» INSTRUCTIONS FOR THE TASK
Please set down the records below exactly as they appear.

(Items from a data source)
_ _ _

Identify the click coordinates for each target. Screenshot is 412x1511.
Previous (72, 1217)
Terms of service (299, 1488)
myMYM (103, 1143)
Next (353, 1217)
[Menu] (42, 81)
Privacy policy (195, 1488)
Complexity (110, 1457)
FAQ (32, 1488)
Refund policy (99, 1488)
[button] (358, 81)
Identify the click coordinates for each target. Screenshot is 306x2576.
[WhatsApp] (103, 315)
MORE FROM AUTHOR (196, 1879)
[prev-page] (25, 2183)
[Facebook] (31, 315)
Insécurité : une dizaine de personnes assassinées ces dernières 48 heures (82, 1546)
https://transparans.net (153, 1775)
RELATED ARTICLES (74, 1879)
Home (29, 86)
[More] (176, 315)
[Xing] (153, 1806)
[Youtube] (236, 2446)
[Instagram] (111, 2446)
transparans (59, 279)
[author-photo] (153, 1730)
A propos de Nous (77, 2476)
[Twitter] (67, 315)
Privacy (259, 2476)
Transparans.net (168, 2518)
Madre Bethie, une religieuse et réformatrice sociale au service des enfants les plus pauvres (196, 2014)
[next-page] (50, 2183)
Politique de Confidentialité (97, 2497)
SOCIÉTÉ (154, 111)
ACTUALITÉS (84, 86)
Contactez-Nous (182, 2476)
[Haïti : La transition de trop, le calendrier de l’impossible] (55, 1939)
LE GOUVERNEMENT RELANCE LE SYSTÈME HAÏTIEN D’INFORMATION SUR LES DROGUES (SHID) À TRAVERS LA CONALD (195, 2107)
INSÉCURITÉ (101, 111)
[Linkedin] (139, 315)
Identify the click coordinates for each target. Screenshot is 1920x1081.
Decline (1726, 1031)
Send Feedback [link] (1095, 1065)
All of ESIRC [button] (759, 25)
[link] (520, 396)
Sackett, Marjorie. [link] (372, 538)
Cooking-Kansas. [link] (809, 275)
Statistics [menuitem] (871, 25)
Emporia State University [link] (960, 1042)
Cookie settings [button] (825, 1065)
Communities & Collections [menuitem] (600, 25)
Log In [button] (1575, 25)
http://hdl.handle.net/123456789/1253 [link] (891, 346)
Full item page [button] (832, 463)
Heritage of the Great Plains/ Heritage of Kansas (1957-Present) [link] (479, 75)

_ _ _

» RESULT FOR THIS EXERCISE
Identify the click coordinates for each target. Screenshot is 412x1511.
Previous (72, 1217)
Terms of service (299, 1488)
myMYM (103, 1143)
Next (353, 1217)
[Menu] (42, 81)
Privacy policy (195, 1488)
Complexity (110, 1457)
FAQ (32, 1488)
Refund policy (99, 1488)
[button] (358, 81)
Identify the click coordinates for each target. Screenshot is 306x2576.
[WhatsApp] (103, 315)
MORE FROM AUTHOR (196, 1879)
[prev-page] (25, 2183)
[Facebook] (31, 315)
Insécurité : une dizaine de personnes assassinées ces dernières 48 heures (82, 1546)
https://transparans.net (153, 1775)
RELATED ARTICLES (74, 1879)
Home (29, 86)
[More] (176, 315)
[Xing] (153, 1806)
[Youtube] (236, 2446)
[Instagram] (111, 2446)
transparans (59, 279)
[author-photo] (153, 1730)
A propos de Nous (77, 2476)
[Twitter] (67, 315)
Privacy (259, 2476)
Transparans.net (168, 2518)
Madre Bethie, une religieuse et réformatrice sociale au service des enfants les plus pauvres (196, 2014)
[next-page] (50, 2183)
Politique de Confidentialité (97, 2497)
SOCIÉTÉ (154, 111)
ACTUALITÉS (84, 86)
Contactez-Nous (182, 2476)
[Haïti : La transition de trop, le calendrier de l’impossible] (55, 1939)
LE GOUVERNEMENT RELANCE LE SYSTÈME HAÏTIEN D’INFORMATION SUR LES DROGUES (SHID) À TRAVERS LA CONALD (195, 2107)
INSÉCURITÉ (101, 111)
[Linkedin] (139, 315)
Identify the click coordinates for each target. Screenshot is 1920x1081.
Decline (1726, 1031)
Send Feedback [link] (1095, 1065)
All of ESIRC [button] (759, 25)
[link] (520, 396)
Sackett, Marjorie. [link] (372, 538)
Cooking-Kansas. [link] (809, 275)
Statistics [menuitem] (871, 25)
Emporia State University [link] (960, 1042)
Cookie settings [button] (825, 1065)
Communities & Collections [menuitem] (600, 25)
Log In [button] (1575, 25)
http://hdl.handle.net/123456789/1253 [link] (891, 346)
Full item page [button] (832, 463)
Heritage of the Great Plains/ Heritage of Kansas (1957-Present) [link] (479, 75)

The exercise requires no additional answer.